Il racconto di chi, al Bernabeu, raccontò in telecronaca la vittoria contro il Bayern e la conquista del Triplete
di Bruno Longhi
Già! Oggi sono dieci anni esatti dall’ultima Champions vinta da un’italiana, l’Inter del “Triplete”, e 10 anni esatti dalla mia ultima telecronaca di una finale di Champions (avrei poi commentato un paio di finali di Europa League). Il tempo, spesso, cancella il grosso di un evento, ma ti lascia in eredità dei particolari indelebili. Di quel 22 maggio ricordo il caos che regnava nella zona del Bernabeu e che rendeva difficoltoso pure il breve tragitto dall’hotel allo stadio. Ricordo il caldo. Il sole che a mezzora dal fischio d’inizio non era ancora calato alle spalle della tribuna opposta alla nostra, quella dei telecronisti, e che quindi ce l’avevo proprio in faccia. Non proprio l’ideale dovendo commentare una partita del genere, anzi: una partitissima del genere.
Un timore poi dissoltosi col passare dei minuti. Ricordo l’ottimismo. Dentro di me. Lo stesso che mi aveva fatto compagnia 14 anni prima in occasione di Juventus-Ajax. Ottimismo che mi arrivava - a prescindere dalla forza straripante di quell’Inter- anche dal fatidico numero 22. Dovete sapere che dovendo preparare una telecronaca, si va anche a spulciare nelle statistiche di ogni genere. Dei giocatori, delle squadre, delle date. E così via. E avevo scoperto che solo due volte, in passato, la finale di Champions era stata giocata il 22 maggio. E sempre un’italiana l’aveva spuntata: il Milan, nel 63 a Wembley contro il Benfica, e la Juventus - come ho ricordato prima- nel '96 all’Olimpico.

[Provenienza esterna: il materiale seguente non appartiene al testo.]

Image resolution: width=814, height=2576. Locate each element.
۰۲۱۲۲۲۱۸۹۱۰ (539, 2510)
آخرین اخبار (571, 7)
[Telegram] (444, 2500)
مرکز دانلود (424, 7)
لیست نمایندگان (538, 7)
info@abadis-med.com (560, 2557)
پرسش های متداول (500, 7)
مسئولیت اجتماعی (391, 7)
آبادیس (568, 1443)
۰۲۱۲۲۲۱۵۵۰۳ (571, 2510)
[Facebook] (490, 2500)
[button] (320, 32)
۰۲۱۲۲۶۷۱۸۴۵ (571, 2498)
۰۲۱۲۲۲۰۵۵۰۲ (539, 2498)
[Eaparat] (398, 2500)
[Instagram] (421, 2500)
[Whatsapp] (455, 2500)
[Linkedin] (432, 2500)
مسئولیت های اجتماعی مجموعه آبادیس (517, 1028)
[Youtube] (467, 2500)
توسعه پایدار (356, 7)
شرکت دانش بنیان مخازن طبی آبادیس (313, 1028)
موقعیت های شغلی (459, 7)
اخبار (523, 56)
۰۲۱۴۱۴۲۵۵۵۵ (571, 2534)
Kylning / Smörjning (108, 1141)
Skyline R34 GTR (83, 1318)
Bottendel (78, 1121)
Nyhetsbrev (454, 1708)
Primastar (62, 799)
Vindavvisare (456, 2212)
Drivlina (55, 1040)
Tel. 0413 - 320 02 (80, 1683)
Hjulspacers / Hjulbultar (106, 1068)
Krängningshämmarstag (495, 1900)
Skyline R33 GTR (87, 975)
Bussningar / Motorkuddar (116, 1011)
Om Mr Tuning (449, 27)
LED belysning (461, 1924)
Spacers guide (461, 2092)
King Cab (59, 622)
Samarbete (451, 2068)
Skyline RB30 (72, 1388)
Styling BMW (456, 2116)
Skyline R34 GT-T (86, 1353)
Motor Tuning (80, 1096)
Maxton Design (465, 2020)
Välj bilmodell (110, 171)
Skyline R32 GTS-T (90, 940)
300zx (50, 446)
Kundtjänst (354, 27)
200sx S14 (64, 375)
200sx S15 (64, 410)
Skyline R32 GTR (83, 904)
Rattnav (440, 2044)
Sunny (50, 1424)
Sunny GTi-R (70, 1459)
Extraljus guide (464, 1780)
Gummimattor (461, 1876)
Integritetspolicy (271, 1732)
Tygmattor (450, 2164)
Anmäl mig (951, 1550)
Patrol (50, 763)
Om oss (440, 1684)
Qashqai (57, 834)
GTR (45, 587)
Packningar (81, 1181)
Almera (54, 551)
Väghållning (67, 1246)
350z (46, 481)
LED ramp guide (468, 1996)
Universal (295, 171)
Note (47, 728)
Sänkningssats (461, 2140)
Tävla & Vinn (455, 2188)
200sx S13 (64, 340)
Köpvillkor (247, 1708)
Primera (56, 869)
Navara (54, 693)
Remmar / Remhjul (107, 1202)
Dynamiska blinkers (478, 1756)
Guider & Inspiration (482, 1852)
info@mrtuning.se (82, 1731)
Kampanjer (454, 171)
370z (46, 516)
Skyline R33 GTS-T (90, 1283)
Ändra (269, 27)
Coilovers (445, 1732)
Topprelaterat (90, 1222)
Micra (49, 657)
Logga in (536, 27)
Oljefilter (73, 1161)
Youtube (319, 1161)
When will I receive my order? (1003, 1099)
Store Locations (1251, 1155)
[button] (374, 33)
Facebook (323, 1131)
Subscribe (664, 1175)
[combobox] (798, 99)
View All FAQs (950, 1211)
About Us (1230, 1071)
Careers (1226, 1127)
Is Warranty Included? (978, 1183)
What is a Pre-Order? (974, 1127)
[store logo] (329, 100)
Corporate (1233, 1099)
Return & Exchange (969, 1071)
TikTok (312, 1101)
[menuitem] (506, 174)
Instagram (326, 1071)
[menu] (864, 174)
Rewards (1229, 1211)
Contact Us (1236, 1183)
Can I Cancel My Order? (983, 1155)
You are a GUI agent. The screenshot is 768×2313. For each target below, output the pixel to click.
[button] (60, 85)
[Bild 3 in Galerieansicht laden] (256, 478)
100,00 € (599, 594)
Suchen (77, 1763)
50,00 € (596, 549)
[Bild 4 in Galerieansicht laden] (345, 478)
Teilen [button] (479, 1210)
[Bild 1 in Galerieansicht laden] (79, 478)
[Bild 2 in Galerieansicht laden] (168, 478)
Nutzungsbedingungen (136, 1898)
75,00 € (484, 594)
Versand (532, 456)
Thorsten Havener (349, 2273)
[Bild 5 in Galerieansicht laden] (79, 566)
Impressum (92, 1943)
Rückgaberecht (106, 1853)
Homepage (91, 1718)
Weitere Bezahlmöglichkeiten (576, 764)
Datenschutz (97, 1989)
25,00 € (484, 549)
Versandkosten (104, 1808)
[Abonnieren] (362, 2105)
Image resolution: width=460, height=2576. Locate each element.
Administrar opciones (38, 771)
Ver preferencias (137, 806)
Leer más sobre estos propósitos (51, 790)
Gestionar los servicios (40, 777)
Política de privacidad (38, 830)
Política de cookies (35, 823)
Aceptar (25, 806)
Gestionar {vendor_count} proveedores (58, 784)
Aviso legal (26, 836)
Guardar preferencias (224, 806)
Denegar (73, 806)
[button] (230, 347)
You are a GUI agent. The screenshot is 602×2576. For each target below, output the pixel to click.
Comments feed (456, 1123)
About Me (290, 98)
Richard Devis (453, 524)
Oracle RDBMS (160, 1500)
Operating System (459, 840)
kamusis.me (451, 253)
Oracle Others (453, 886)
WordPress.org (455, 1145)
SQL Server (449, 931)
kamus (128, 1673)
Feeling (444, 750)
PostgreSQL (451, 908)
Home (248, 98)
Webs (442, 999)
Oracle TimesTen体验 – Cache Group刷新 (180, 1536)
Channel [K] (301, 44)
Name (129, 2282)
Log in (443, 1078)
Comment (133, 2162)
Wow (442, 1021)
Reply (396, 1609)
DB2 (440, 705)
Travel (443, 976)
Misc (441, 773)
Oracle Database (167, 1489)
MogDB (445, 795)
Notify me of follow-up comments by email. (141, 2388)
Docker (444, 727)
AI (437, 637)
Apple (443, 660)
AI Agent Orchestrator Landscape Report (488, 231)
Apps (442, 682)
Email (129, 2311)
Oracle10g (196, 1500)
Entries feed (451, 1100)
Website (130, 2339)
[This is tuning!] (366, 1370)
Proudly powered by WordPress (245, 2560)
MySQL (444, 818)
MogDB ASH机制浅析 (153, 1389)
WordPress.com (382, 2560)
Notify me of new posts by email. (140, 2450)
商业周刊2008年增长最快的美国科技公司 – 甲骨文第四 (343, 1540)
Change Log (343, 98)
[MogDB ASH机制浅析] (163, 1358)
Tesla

E quindi, affidandomi anche alla infantile banalità del “non c’è due senza tre", si rafforzava in me il convincimento che avrei raccontato una partita storica. E così accadde. L’Inter campione dopo 45 anni. Nel nome e nel segno di Milito: maglia 22, 22 gol in campionato, tanto per continuare a dare i numeri. Anzi quel numero. E 2 GOOOL da cineteca, roba da brividi. Gol che trascinano e che ti fanno sentire dentro la partita, come se la stessi giocando. Non so quante volte ho ripetuto il nome del “Principe", in occasione dei due gol. Ma ricordo ancora oggi, come fosse ieri, che le parole mi uscivano a raffica, scandite con ritmo e precisione. Ero io,d’accordo. Ma erano la partita e lo stadio in ebollizione ad amplificare le mie capacità. Poi, la fine, il trionfo. E mentre la voce celebrava il momento in cui Massimo Moratti alzava la coppa al cielo di Madrid, dentro di me provavo una doppia soddisfazione: di essere stato testimone dell’ultimo e decisivo atto del Triplete nerazzurro. E di aver fatto davvero una bella telecronaca. Non è immodestia. E’ la (mia) verità.